The loss of the Institute set back LGBT+ medical research for decades. In Germany, the field was dismantled entirely under Nazi rule. Internationally, later clinicians had to rebuild areas of research without access to the foundations Hirschfeld had begun to establish. The continuity of knowledge was broken.

Today, when we speak about sexual orientation as innate rather than pathological, when we recognise gender diversity as part of the human spectrum, and when gender-affirming healthcare is discussed within mainstream medical ethics, we are standing, in part, on foundations Hirschfeld helped lay.

For Jewish communities, Hirschfeld’s story carries a particular poignancy. He was a Jewish doctor who believed that science must serve human dignity. At a time when both Jews and LGBT+ people were scapegoated, criminalised, and dehumanised, he insisted on evidence, compassion, and protection. He understood that scholarship without moral courage is insufficient.

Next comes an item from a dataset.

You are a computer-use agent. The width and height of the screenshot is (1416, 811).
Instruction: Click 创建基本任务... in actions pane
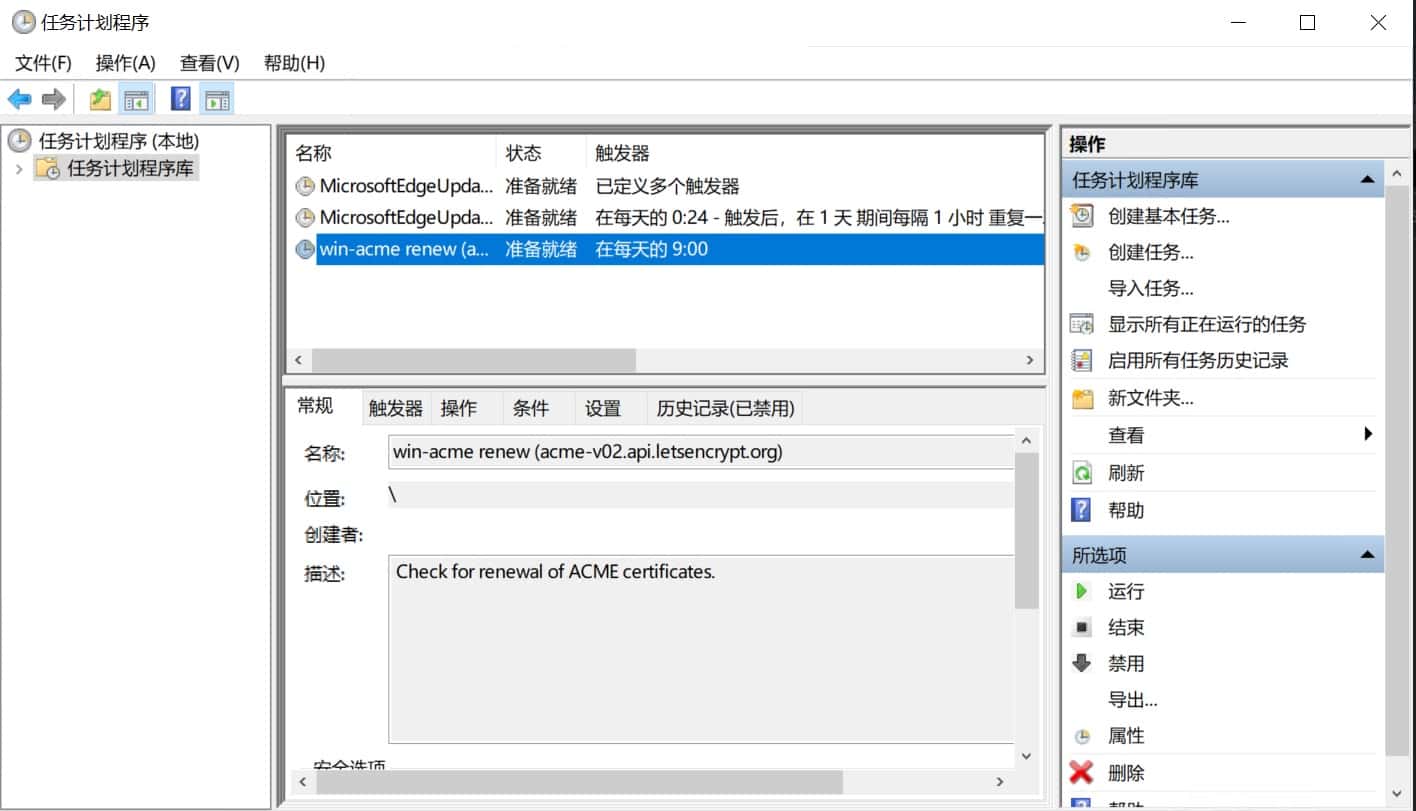pyautogui.click(x=1168, y=216)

His life also reminds us of the fragility of progress. Knowledge can be destroyed. Institutions can be dismantled. Research can be silenced. But ideas grounded in truth and humanity have a way of surviving beyond the regimes that attempt to extinguish them.

Magnus Hirschfeld’s legacy is not only medical, but also ethical. He demonstrated that medicine can be a force for inclusion rather than exclusion, and that defending marginalised communities is not separate from scientific integrity, but part of it.

His Institute was burned. His archives destroyed. His work interrupted. But his vision, that diversity in sexuality and gender is part of the richness of humanity, continues to shape the world. In remembering him, we honour not only a pioneer of medical science, but a Jewish life committed to dignity, knowledge, and justice.